Low-glycemic index diet
People who have or at risk for diabetes or age-related macular degeneration (AMD) can benefit by following a low-glycemic index (low-GI) diet.
With diabetes, blood sugar levels can get too high, which causes serious health problems and can lead to vision loss. Some foods cause rapid spikes in blood sugar (high-GI) and others raise blood sugar more moderately (low-GI). You can avoid quick blood sugar spikes with low-GI food swaps:
- Oatmeal or muesli over sweetened breakfast cereal
- Brown rice over white rice
- Whole-grain bread over white bread
- Durum wheat pasta or sweet potato over a baked potato
- Nuts over potato chips
Healthy fats for dry eye
Dry eye is when the eyes do not produce enough tears to keep them lubricated and comfortable. Artificial tears and medication are very helpful, but adding omega-3 and omega-6 fatty acids to your diet may also provide relief.
Omega-3 fatty acids are found in oily fish (like salmon, trout and sardines). Nuts and oils like walnuts and sunflower oil are great natural sources of omega-6 fatty acids. Both are available as oral supplements (pills or tablets). Ask your doctor if omega-3 and omega-6 supplements are right for you.
Fish can lower AMD-risk
Studies found that women who ate fish high in omega-3 fatty acids at least twice a week were less likely to get age-related macular degeneration (AMD).

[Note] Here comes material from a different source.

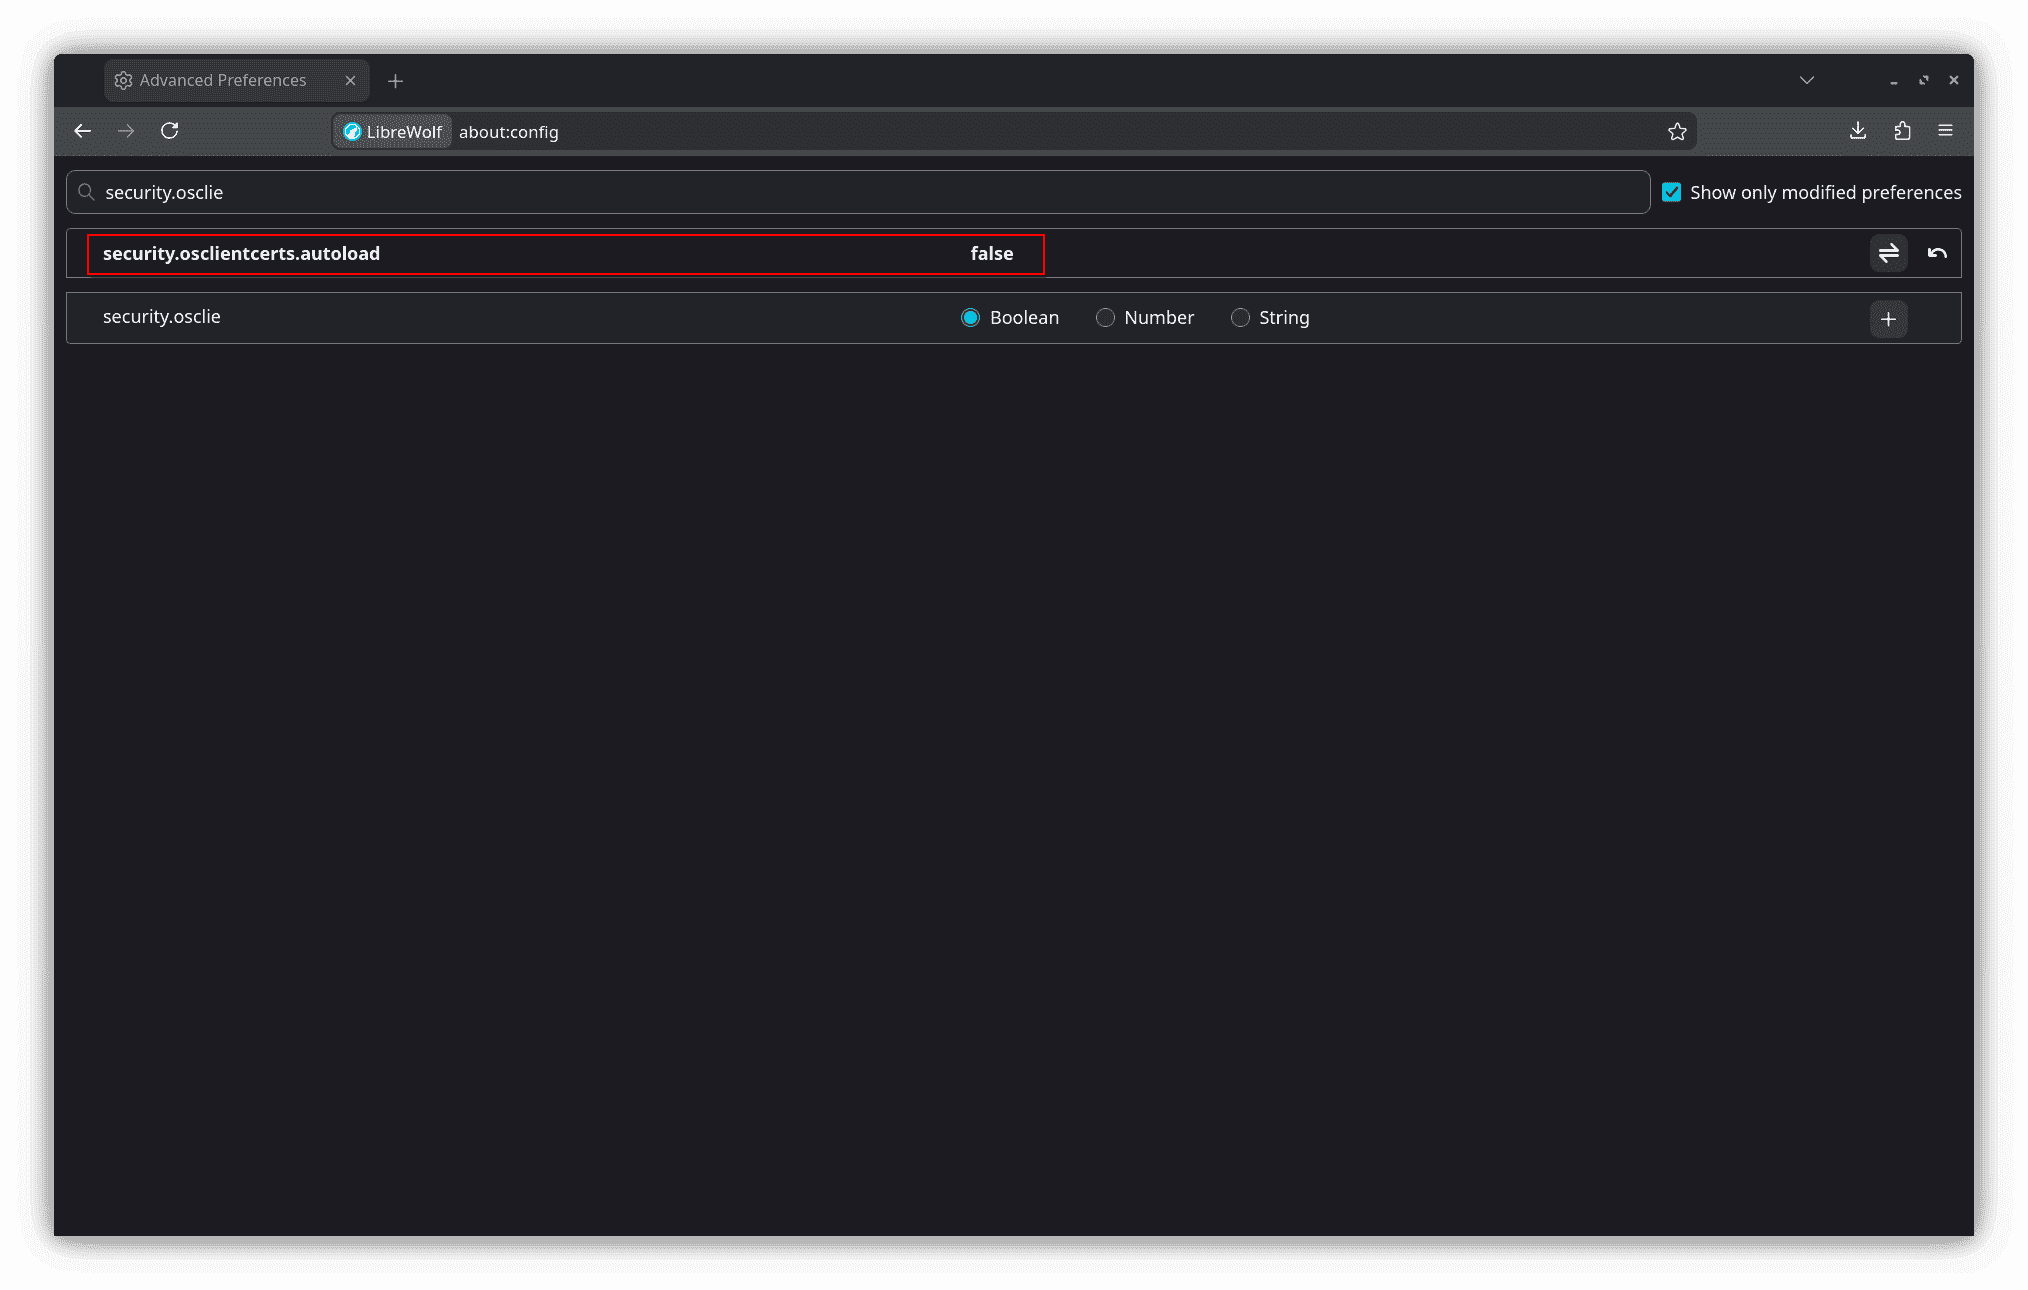Open the application hamburger menu
The height and width of the screenshot is (1290, 2028).
1946,131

Fish is also good for your heart. The American Heart Association recommends that healthy adults eat fish at least twice a week. Some fish contain high mercury levels and should be eaten sparingly or avoided completely during pregnancy. Talk to your doctor about what fish and how much is healthy to eat if you are pregnant or become pregnant.
Calcium and AMD
Earlier studies suggested that calcium lowered the risk of developing AMD but newer research is uncertain. Emily Chew, MD, a researcher at the National Eye Institute, explains why and clarifies the role of calcium in your eye and overall health.
AREDS2 formula for AMD
People with certain forms of AMD may be able to slow the progression of the disease to advanced form by taking the AREDS2 supplements. This formula—developed from the Age-Related Eye Diseases Study (AREDS)—includes:
- Vitamin C (500 mg)
- Vitamin E (400 IU)
- Lutein (10 mg)
- Zeaxanthin (2 mg)
- Zinc oxide (80 mg) and
- Copper oxide (2 mg)
AREDS2 study also looked at whether adding omega-3 fatty acids found in fish oil, specifically DHA and EPA, to the above ingredients further lowers the risk of AMD progression and found no additional benefit. Moreover, the AREDS studies found no prevention or slowing down of cataract progression by these supplements.
Before stocking up on these supplements, be sure to talk with your ophthalmologist to learn if they are recommended for you. Some people should not take large doses of antioxidants or zinc for medical reasons.
As you think about ways to improve your eye health, remember: vitamins and nutritional supplements are not a cure for eye disease, nor will they give you back vision that you may have already lost. But good nutrition at all ages is vital for your entire body, and plays an important role in maintaining healthy eyes. Talk with your ophthalmologist about any concerns you have about your eye health.